Enter Air’s excellent performance in H1 2019

·       Enter Air’s revenue increased 29.2% to reach PLN 633 million in H1 2019

·       EBITDA improved 341.2% to PLN 180 million from PLN 40.8 million the year before

·       PLN 81.9 million generated in operating profit and PLN 44.9 million in net profit

·       Start of business in Switzerland following the acquisition of a 49% stake in Chair Airlines

·       Dividend payout of PLN 0.7 per share in July 2019

“Another record-breaking period of excellent performance is behind us! Moreover, Enter Air’s results compare very favorably with the performance of the European Industry as a whole.  Our revenues improved as a result of an upsurge in demand for our services driven by market growth and poor the  standing of our local competitors. We also managed to boost  efficiency with our state-of-the-art operating model which, given the growing scale of our operations, provides us with the flexibility to use our resources in an increasingly better fashion. In this year’s summer season, we flew  25 aircraft, meaning that we have added 5 aircraft s compared to last year. Despite the recent turmoil, the tourist market continues to be robust, and demand for tourist travel services is growing unabated,” says Grzegorz Polaniecki, Management Board Member at Enter Air. “In fact, we have not been affected  by the turmoil at all!  Over the last 2,5 years, many of our competitors have overinvested and  as a  result , have departed the market removing more than 500 aircraft from the European skies. Enter Air, thanks to its conservative business model has slowly but carefully, taken a leading position among Europe’s charter airlines. As a carrier, we are a proven partner for our clients owing to our great operational excellence.  We  observe  the market carefully to tap into new opportunities for Enter Air’s further growth,” adds Grzegorz Polaniecki.

Enter Air’s revenues reached PLN 633 million in H1 2019, up 29% from PLN 490 million in the same period of 2018. Operating profit increased 84.2% to PLN 81.9 million. Net profit generated in the first 6 months of 2019 was PLN 44.9 million, up 191% from PLN 15.4 million in the same period of the previous year. In H1 2019, the carrier’s EBITDA was PLN 180 million, compared to PLN 40.8 million in the corresponding period of the previous year.

In May 2019, Enter Air became a strategic partner and shareholder with a 49% stake in the Swiss airline Chair Airlines. The value of the signed contract was USD 2 million. Chair Airlines’ fleet consists of 3 Airbus A319 aircraft. The carrier has been operating in European markets, Africa and the Middle East for five years.

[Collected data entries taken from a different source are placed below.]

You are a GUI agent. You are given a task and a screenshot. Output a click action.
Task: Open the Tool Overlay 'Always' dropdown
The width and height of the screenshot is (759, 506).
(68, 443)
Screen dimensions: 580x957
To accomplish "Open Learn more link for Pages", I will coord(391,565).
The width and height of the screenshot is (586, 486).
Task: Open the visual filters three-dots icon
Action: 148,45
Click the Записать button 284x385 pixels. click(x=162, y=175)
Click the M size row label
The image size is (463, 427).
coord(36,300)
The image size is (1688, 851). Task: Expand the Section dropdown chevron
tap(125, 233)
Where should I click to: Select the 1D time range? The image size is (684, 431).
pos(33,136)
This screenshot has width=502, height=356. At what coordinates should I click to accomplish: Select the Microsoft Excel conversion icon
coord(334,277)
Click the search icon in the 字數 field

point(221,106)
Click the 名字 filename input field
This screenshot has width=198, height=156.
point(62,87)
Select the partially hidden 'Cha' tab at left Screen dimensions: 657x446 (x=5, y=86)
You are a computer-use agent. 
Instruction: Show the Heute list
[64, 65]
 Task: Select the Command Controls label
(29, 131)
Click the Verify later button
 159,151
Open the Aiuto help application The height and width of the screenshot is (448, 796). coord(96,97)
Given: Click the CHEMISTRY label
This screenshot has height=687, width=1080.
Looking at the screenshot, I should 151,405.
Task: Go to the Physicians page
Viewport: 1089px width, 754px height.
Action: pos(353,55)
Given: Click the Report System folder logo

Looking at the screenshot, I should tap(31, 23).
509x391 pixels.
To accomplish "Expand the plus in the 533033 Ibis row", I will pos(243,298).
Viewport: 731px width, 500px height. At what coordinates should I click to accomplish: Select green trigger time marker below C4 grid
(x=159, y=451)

To handle a fully contracted summer season, Enter Air uses 21 Boeing 737-800 aircraft along with 2 wet-leased Boeing 737-800s (from the Slovak airline Go2Sky) and 2 wet-leased Airbus A320s (from the Bulgarian company Electra). Enter Air’s fleet also includes 2 Boeing 737 MAX 8 planes delivered by the manufacturer in December 2018 and January 2019 which, due to air accidents involving such aircraft, have been temporarily grounded by Polish and European aviation authorities, along with all 737 MAX jets in the World until the reasons for the incidents have been identified and rectified. Once these aircraft are back in service again, Enter Air will apply to the manufacturer for compensation for the downtime of these machines.

Enter Air continues to implement its profit-sharing policy: in July 2019, a dividend of PLN 12.3 million, or PLN 0.7 per share, was paid out to the company’s shareholders.